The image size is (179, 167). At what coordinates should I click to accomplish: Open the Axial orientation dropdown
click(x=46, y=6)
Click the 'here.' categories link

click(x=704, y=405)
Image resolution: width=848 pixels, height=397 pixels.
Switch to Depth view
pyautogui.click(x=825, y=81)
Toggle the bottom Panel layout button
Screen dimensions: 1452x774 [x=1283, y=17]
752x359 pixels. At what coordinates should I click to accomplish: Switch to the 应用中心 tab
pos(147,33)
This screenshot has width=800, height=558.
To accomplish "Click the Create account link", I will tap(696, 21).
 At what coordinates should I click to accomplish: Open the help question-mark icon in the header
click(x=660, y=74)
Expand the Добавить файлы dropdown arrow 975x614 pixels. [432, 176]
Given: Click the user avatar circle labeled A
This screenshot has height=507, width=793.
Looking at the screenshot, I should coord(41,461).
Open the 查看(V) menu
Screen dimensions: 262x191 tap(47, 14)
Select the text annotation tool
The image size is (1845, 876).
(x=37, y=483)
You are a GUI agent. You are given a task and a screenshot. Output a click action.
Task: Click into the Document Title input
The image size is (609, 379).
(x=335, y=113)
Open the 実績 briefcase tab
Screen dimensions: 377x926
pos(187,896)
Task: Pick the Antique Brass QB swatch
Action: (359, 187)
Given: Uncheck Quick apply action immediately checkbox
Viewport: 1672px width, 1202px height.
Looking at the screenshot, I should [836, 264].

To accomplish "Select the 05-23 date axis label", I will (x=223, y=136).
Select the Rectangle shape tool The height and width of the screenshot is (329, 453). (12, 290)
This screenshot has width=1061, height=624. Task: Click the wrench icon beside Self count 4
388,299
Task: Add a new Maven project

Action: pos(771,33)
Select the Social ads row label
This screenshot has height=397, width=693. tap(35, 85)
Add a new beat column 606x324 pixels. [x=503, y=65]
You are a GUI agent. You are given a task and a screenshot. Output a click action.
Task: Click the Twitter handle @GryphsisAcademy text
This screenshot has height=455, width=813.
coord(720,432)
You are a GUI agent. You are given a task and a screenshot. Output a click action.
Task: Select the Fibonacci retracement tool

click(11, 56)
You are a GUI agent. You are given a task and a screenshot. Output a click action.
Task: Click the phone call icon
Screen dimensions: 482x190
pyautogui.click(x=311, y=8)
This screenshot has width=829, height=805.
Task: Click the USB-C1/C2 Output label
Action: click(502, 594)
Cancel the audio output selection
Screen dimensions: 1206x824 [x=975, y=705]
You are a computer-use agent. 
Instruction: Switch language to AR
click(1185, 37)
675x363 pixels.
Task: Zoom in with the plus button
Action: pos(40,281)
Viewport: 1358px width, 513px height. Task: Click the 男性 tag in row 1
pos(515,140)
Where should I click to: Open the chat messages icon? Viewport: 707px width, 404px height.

▶ _WHAT TO PRODUCE_: Convert each line of the records above into a string in a JSON list, one string per line and blank lines omitted.

▶ _RESPONSE TO THIS TASK_:
[
  "The image size is (179, 167). At what coordinates should I click to accomplish: Open the Axial orientation dropdown",
  "click(x=46, y=6)",
  "Click the 'here.' categories link",
  "click(x=704, y=405)",
  "Image resolution: width=848 pixels, height=397 pixels.",
  "Switch to Depth view",
  "pyautogui.click(x=825, y=81)",
  "Toggle the bottom Panel layout button",
  "Screen dimensions: 1452x774 [x=1283, y=17]",
  "752x359 pixels. At what coordinates should I click to accomplish: Switch to the 应用中心 tab",
  "pos(147,33)",
  "This screenshot has width=800, height=558.",
  "To accomplish \"Click the Create account link\", I will tap(696, 21).",
  " At what coordinates should I click to accomplish: Open the help question-mark icon in the header",
  "click(x=660, y=74)",
  "Expand the Добавить файлы dropdown arrow 975x614 pixels. [432, 176]",
  "Given: Click the user avatar circle labeled A",
  "This screenshot has height=507, width=793.",
  "Looking at the screenshot, I should coord(41,461).",
  "Open the 查看(V) menu",
  "Screen dimensions: 262x191 tap(47, 14)",
  "Select the text annotation tool",
  "The image size is (1845, 876).",
  "(x=37, y=483)",
  "You are a GUI agent. You are given a task and a screenshot. Output a click action.",
  "Task: Click into the Document Title input",
  "The image size is (609, 379).",
  "(x=335, y=113)",
  "Open the 実績 briefcase tab",
  "Screen dimensions: 377x926",
  "pos(187,896)",
  "Task: Pick the Antique Brass QB swatch",
  "Action: (359, 187)",
  "Given: Uncheck Quick apply action immediately checkbox",
  "Viewport: 1672px width, 1202px height.",
  "Looking at the screenshot, I should [836, 264].",
  "To accomplish \"Select the 05-23 date axis label\", I will (x=223, y=136).",
  "Select the Rectangle shape tool The height and width of the screenshot is (329, 453). (12, 290)",
  "This screenshot has width=1061, height=624. Task: Click the wrench icon beside Self count 4",
  "388,299",
  "Task: Add a new Maven project",
  "Action: pos(771,33)",
  "Select the Social ads row label",
  "This screenshot has height=397, width=693. tap(35, 85)",
  "Add a new beat column 606x324 pixels. [x=503, y=65]",
  "You are a GUI agent. You are given a task and a screenshot. Output a click action.",
  "Task: Click the Twitter handle @GryphsisAcademy text",
  "This screenshot has height=455, width=813.",
  "coord(720,432)",
  "You are a GUI agent. You are given a task and a screenshot. Output a click action.",
  "Task: Select the Fibonacci retracement tool",
  "click(11, 56)",
  "You are a GUI agent. You are given a task and a screenshot. Output a click action.",
  "Task: Click the phone call icon",
  "Screen dimensions: 482x190",
  "pyautogui.click(x=311, y=8)",
  "This screenshot has width=829, height=805.",
  "Task: Click the USB-C1/C2 Output label",
  "Action: click(502, 594)",
  "Cancel the audio output selection",
  "Screen dimensions: 1206x824 [x=975, y=705]",
  "You are a computer-use agent. ",
  "Instruction: Switch language to AR",
  "click(1185, 37)",
  "675x363 pixels.",
  "Task: Zoom in with the plus button",
  "Action: pos(40,281)",
  "Viewport: 1358px width, 513px height. Task: Click the 男性 tag in row 1",
  "pos(515,140)",
  "Where should I click to: Open the chat messages icon? Viewport: 707px width, 404px height."
]